--- Start ---

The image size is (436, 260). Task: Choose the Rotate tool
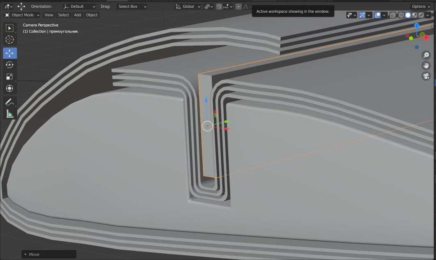coord(10,65)
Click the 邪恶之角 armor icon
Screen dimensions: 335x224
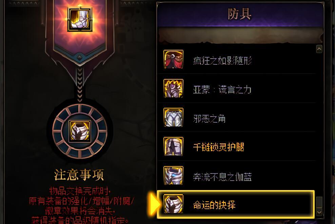[173, 118]
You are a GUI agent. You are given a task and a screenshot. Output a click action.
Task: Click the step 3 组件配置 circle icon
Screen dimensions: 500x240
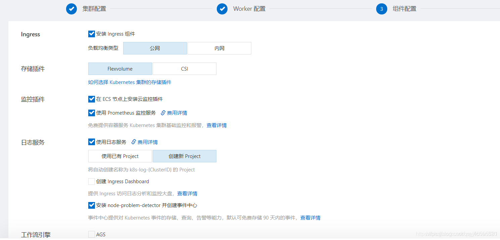point(382,9)
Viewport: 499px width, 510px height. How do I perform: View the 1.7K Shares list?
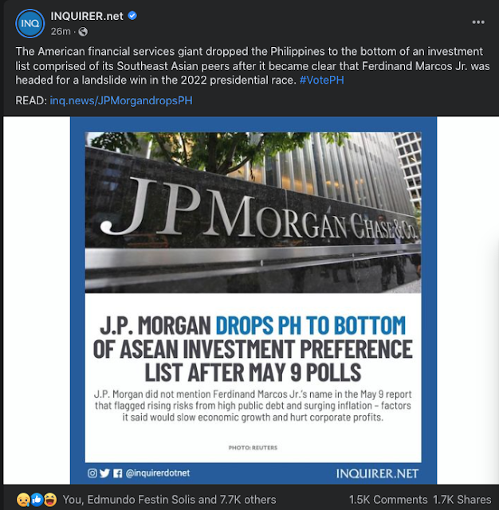click(x=462, y=500)
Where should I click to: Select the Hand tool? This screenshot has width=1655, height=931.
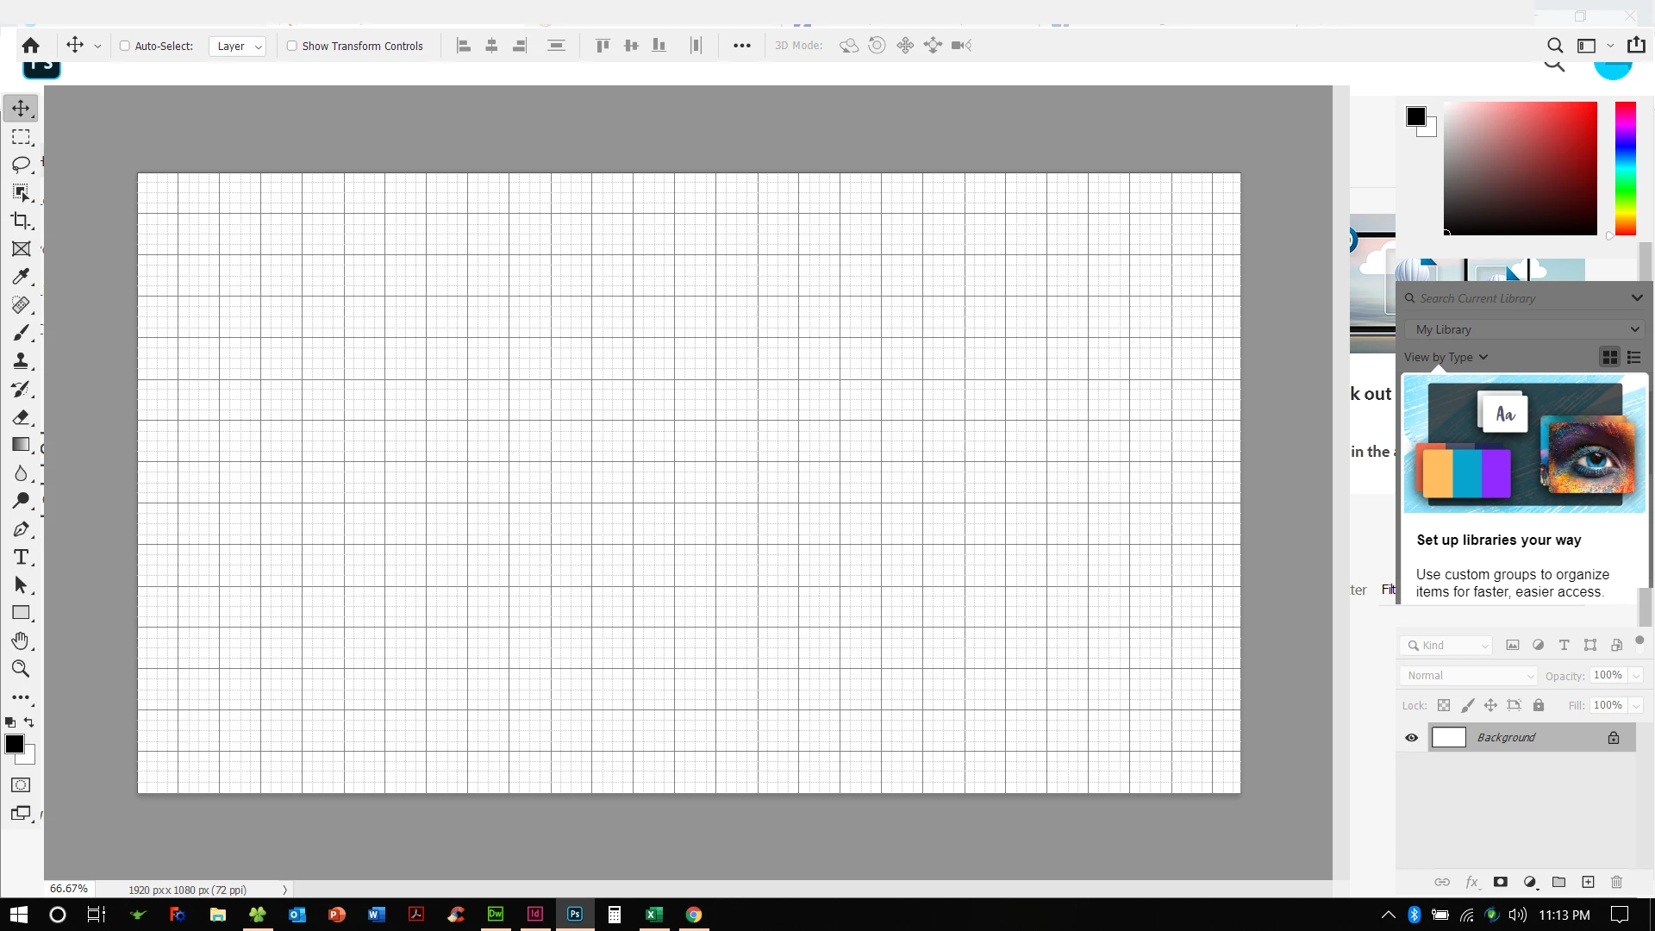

--- End ---

Return everything from the line containing "Viewport: 499px width, 510px" down to the end of the entries, word for word, without the pictures.

(FULL OUTPUT):
Viewport: 499px width, 510px height. How do I perform: View the 1.7K Shares list?
click(x=462, y=500)
Where should I click to: Select the Hand tool? This screenshot has width=1655, height=931.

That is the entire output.